* [Exercise brief]: Your answer must be an exact repeat of the lines from the one containing "Image resolution: width=1200" through the last line of the records, both included, with no pictures.
-.-.-
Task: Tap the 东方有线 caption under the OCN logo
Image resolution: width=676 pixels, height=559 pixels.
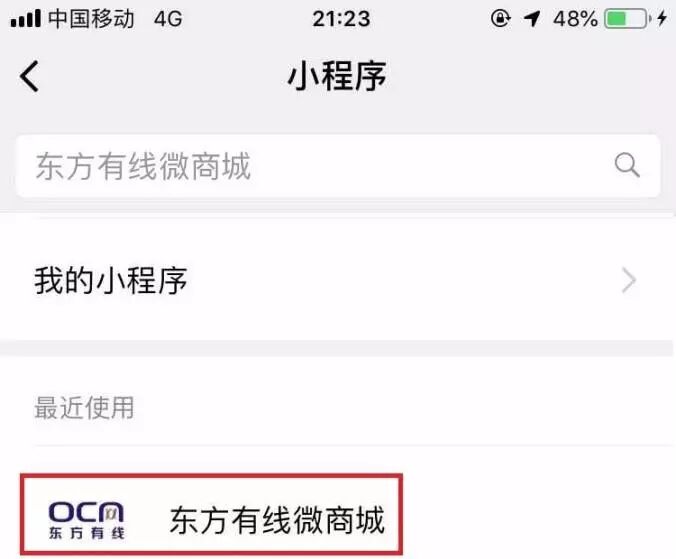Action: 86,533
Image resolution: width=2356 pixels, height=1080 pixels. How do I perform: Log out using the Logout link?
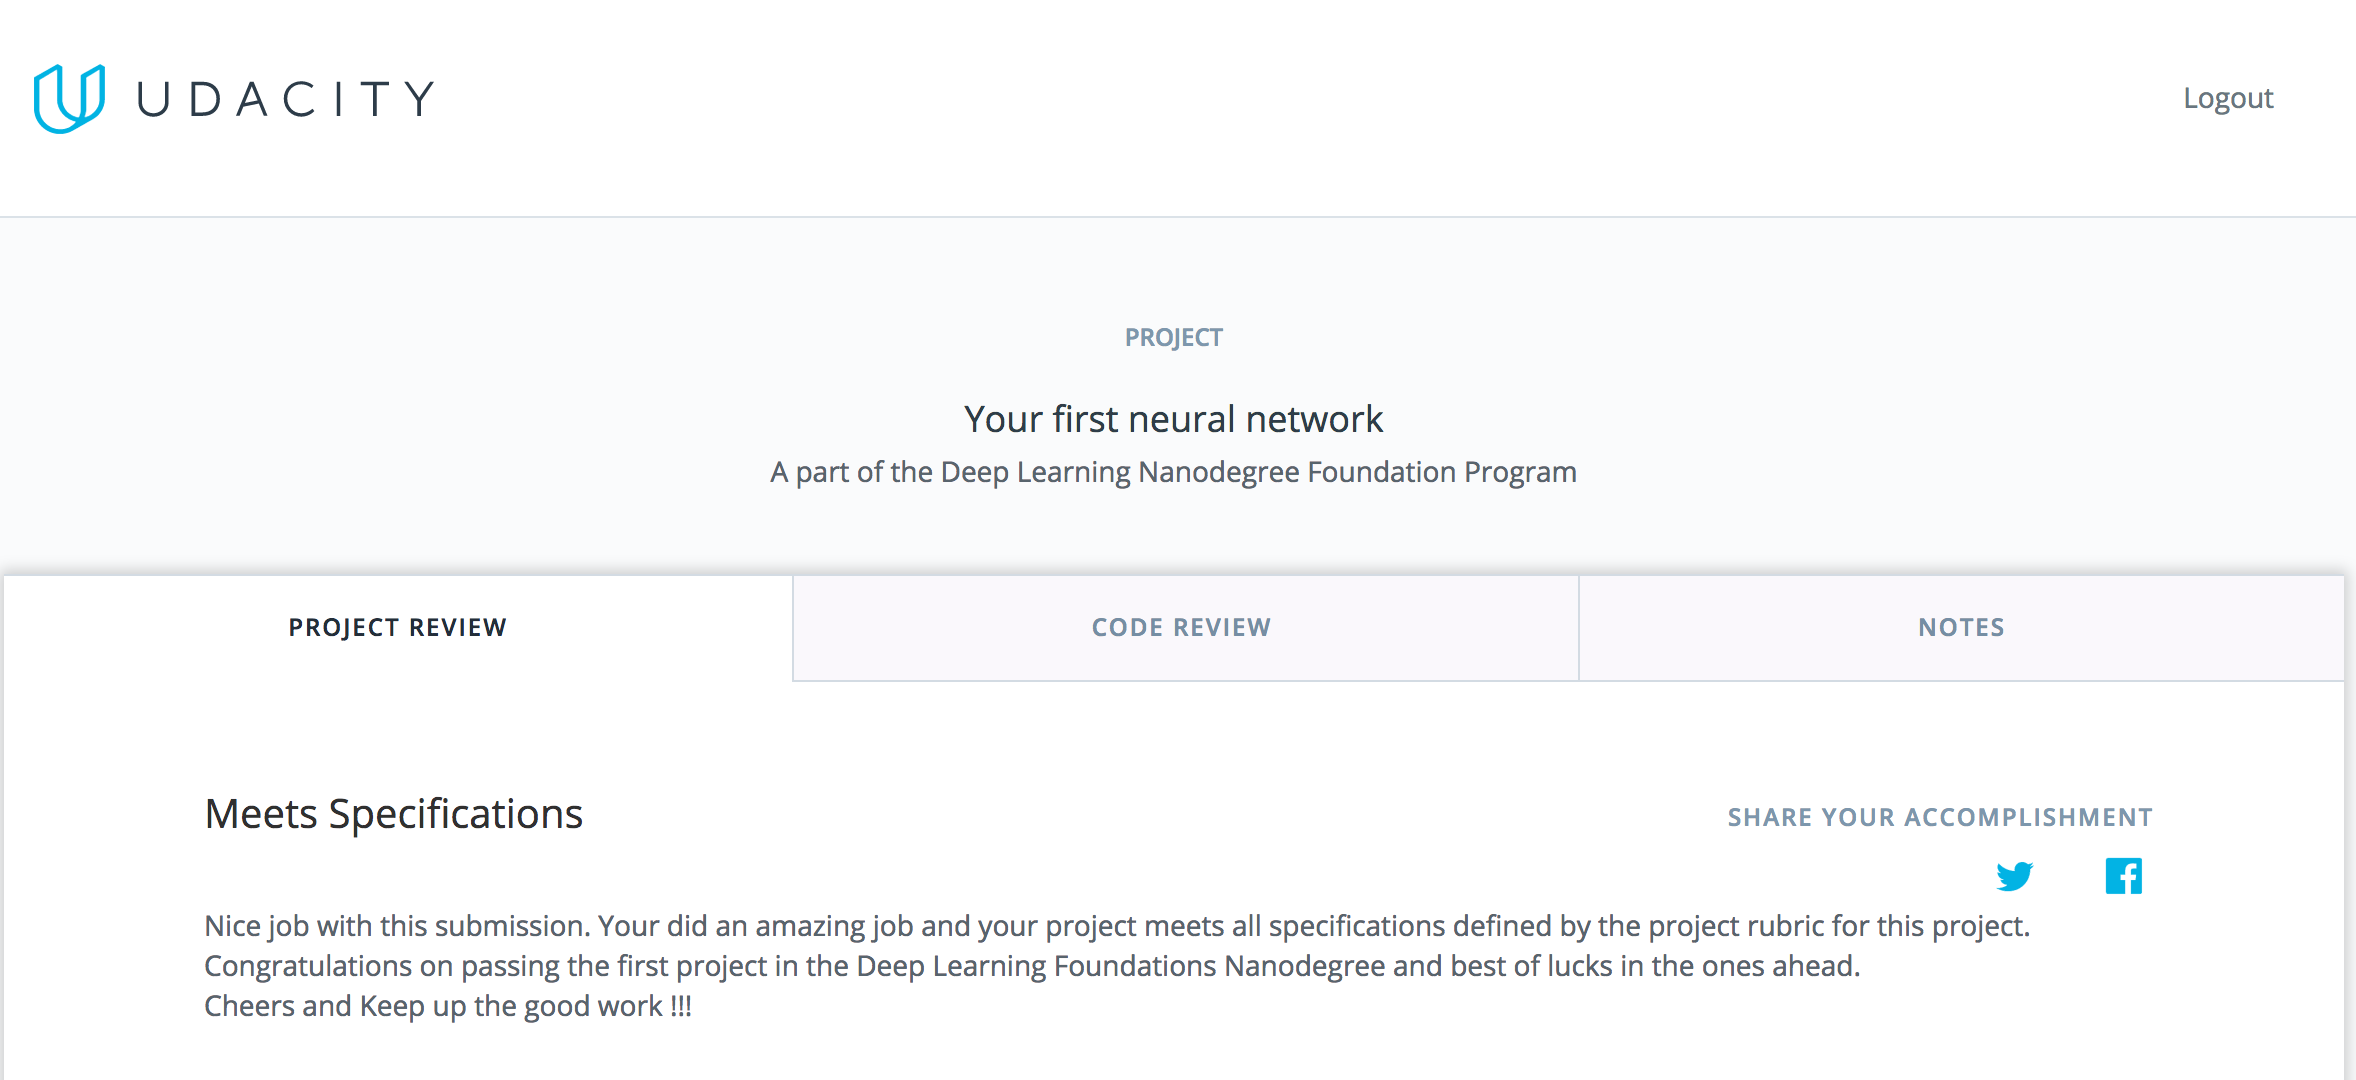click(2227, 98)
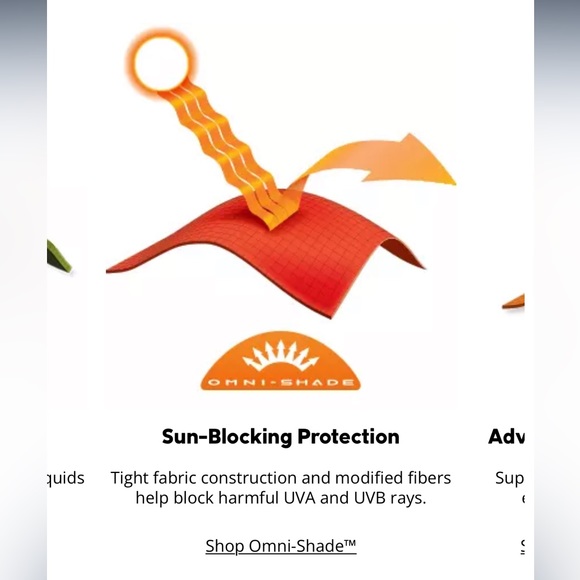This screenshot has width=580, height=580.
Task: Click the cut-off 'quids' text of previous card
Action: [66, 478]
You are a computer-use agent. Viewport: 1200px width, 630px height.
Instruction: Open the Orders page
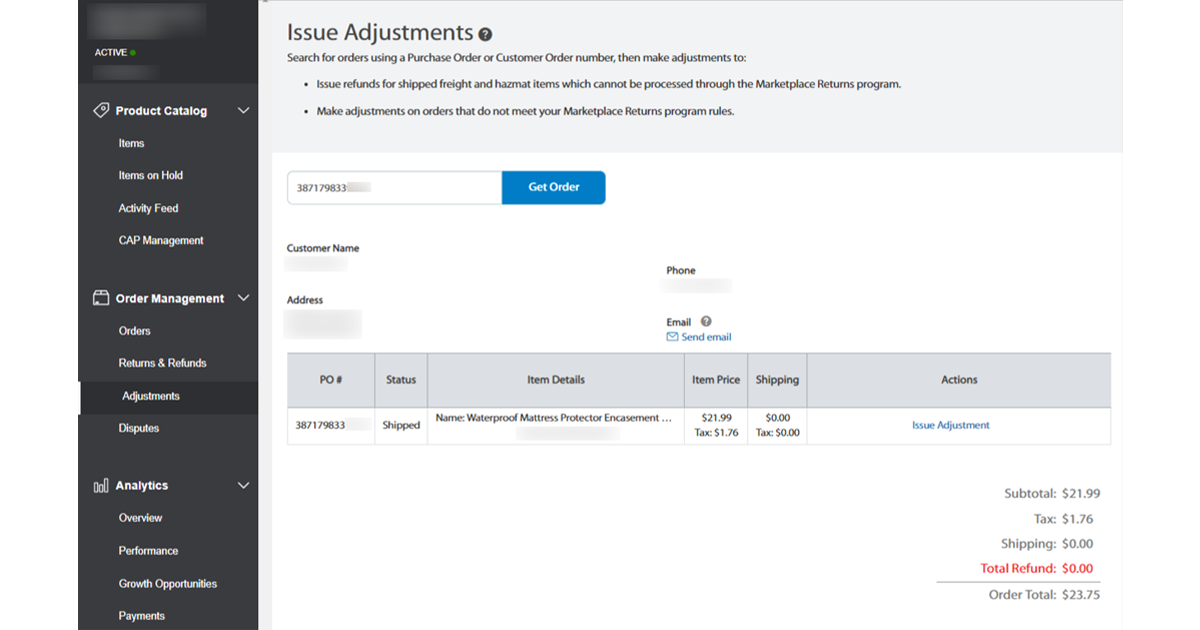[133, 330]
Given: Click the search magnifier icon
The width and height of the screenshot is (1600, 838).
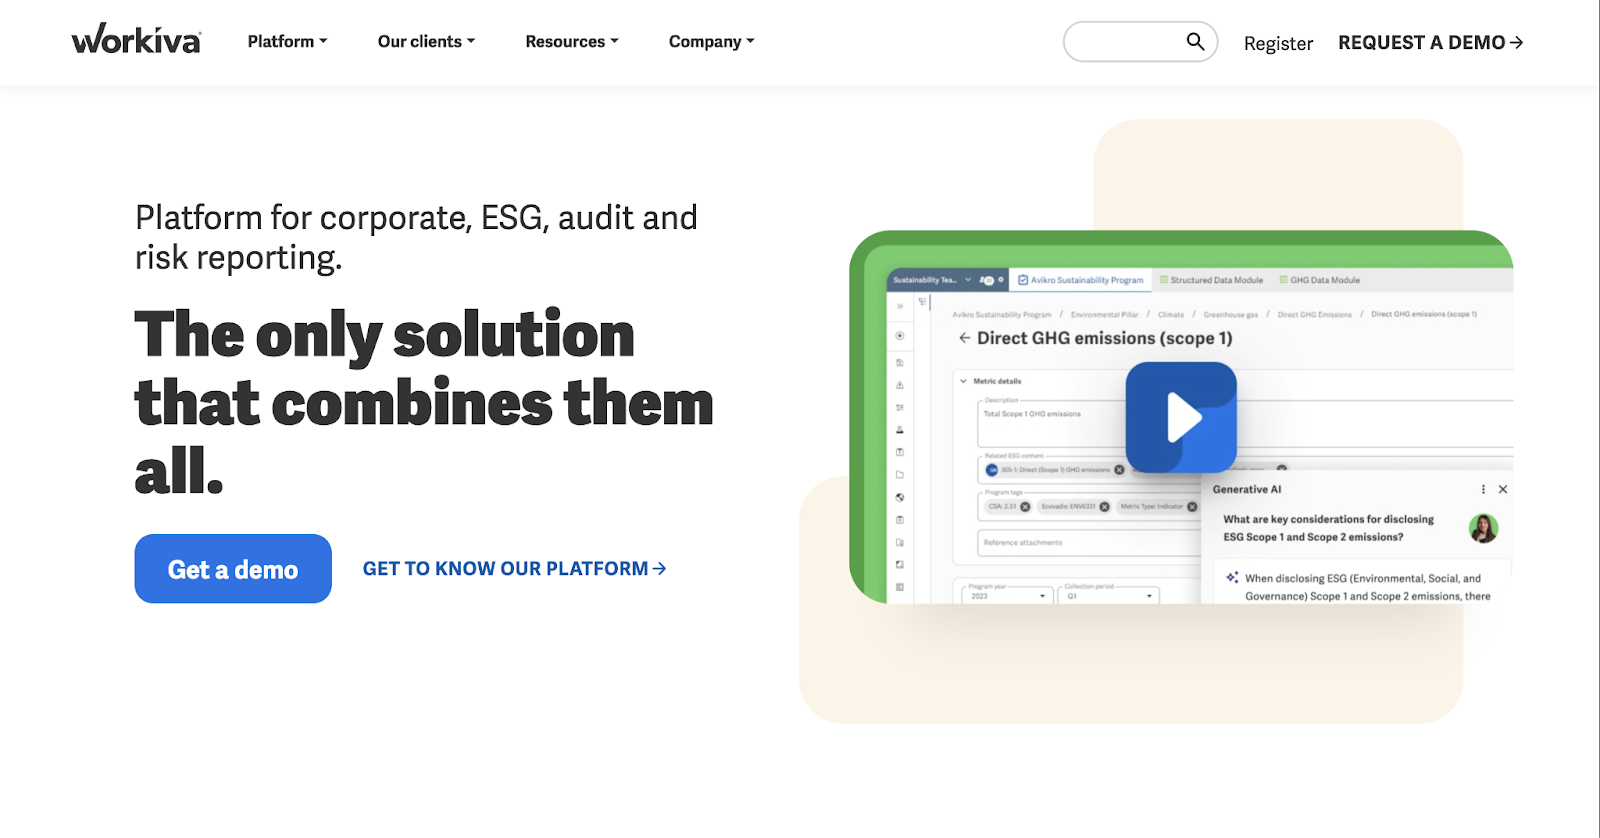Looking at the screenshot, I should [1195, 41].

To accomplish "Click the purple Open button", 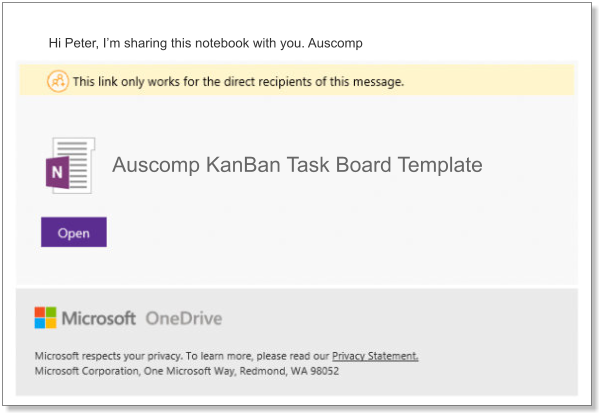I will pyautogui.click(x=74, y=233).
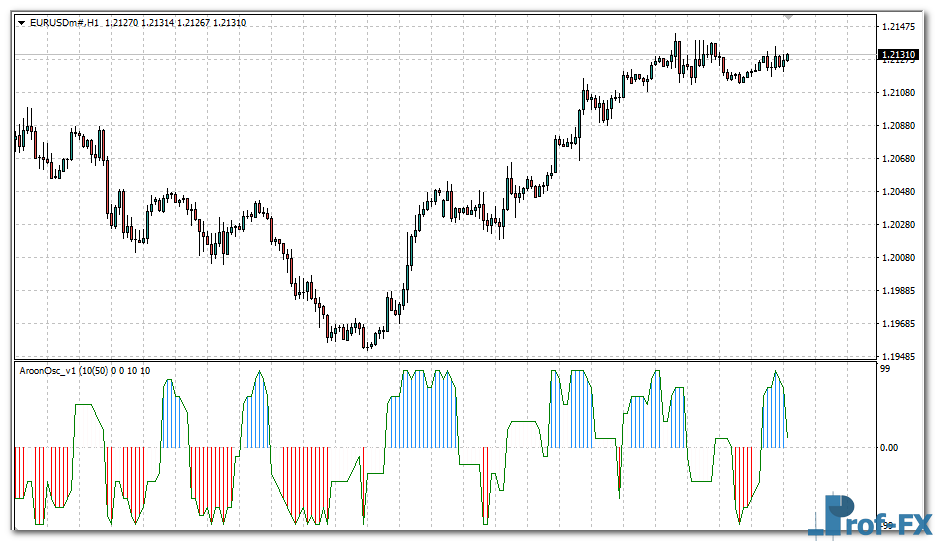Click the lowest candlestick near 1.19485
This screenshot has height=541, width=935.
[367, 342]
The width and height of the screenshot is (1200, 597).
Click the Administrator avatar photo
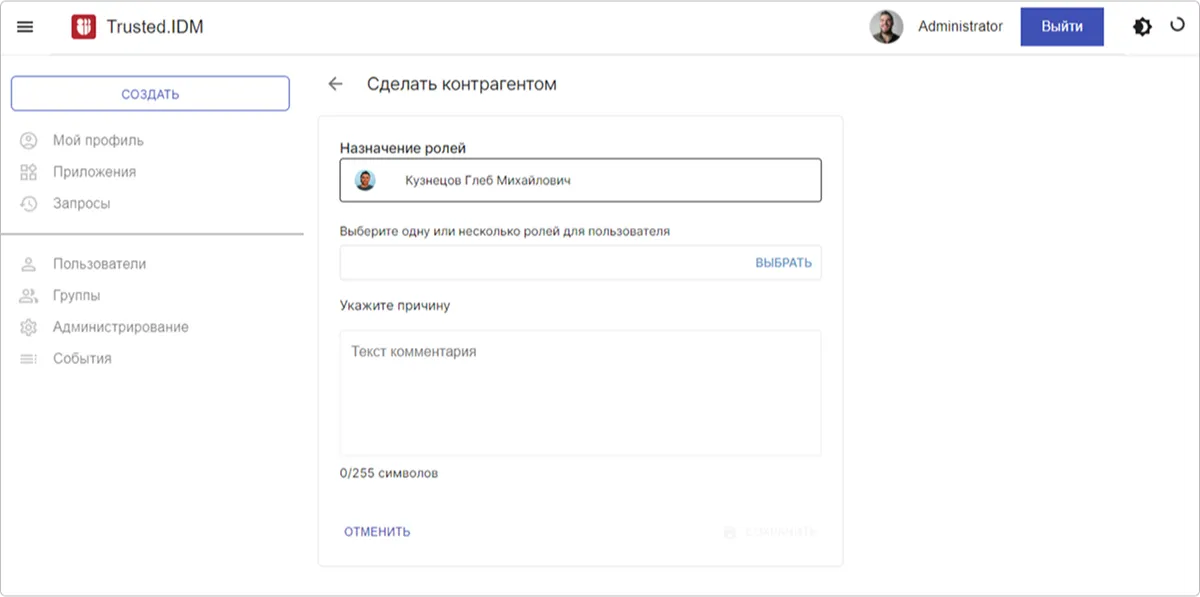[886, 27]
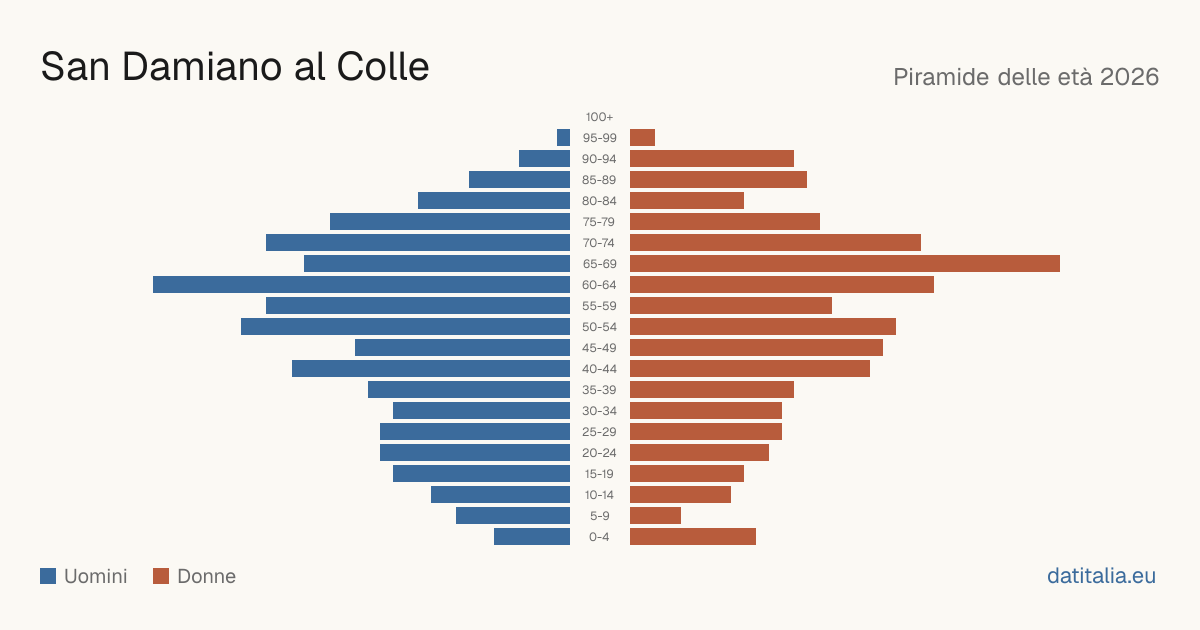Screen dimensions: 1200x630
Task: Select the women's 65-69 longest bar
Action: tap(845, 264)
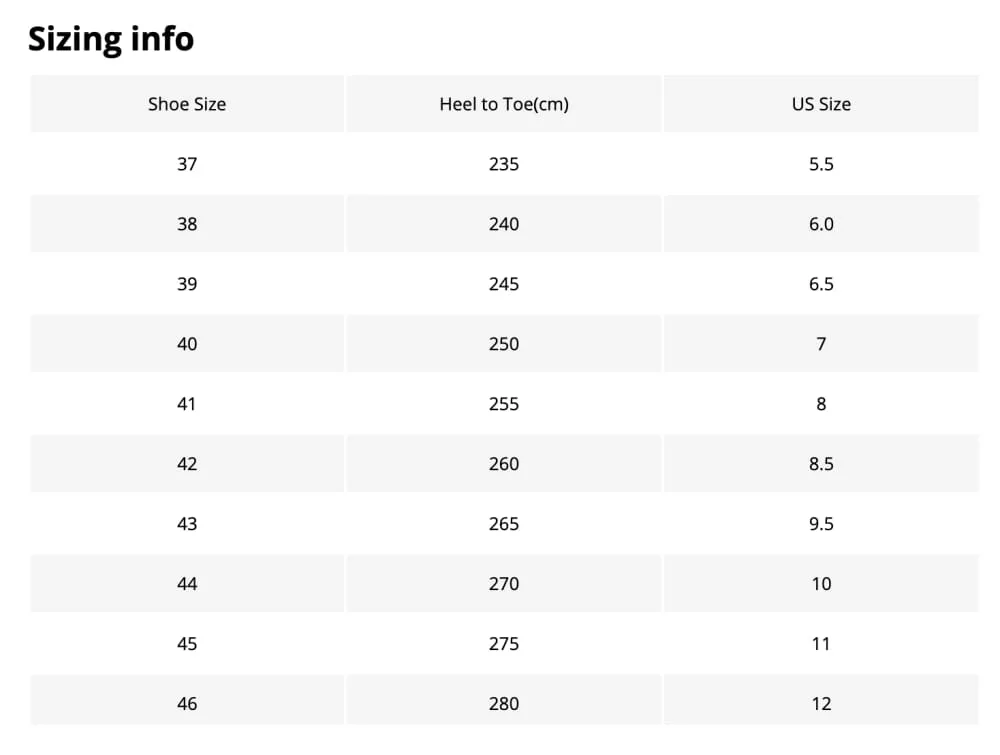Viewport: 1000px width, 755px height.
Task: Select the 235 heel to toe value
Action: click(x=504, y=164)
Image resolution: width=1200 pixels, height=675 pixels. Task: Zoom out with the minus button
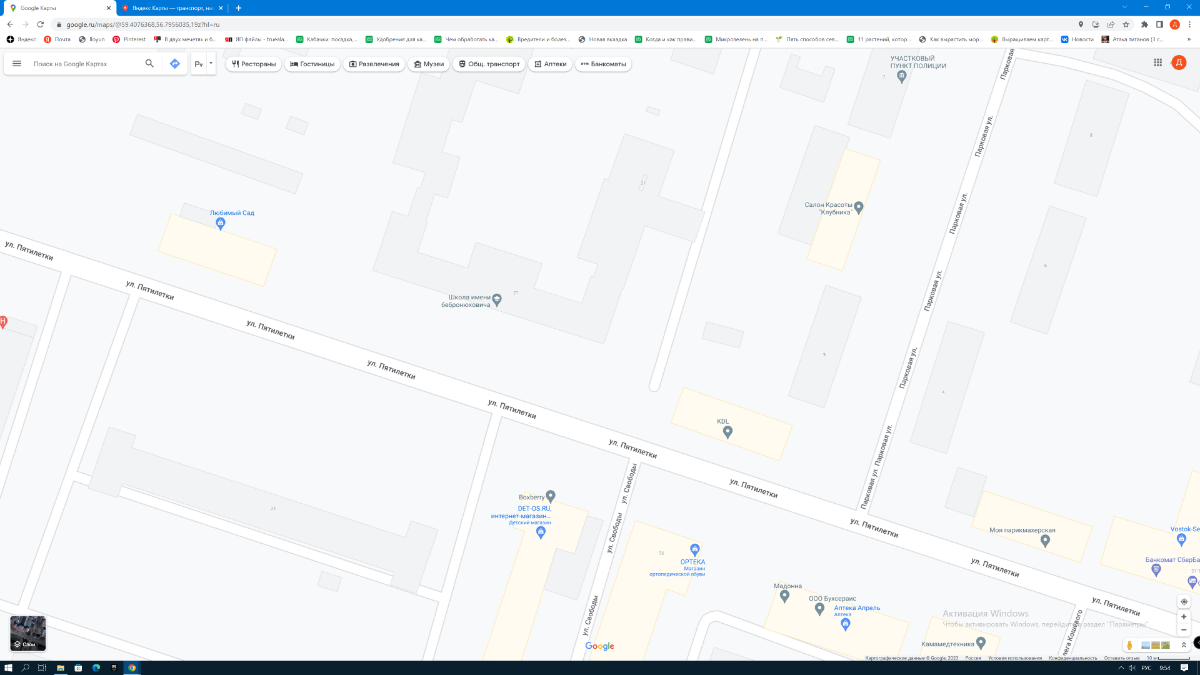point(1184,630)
-.-.-
* [Solution to the exercise]:
Image resolution: width=1200 pixels, height=675 pixels. Task: Zoom out with the minus button
point(1184,630)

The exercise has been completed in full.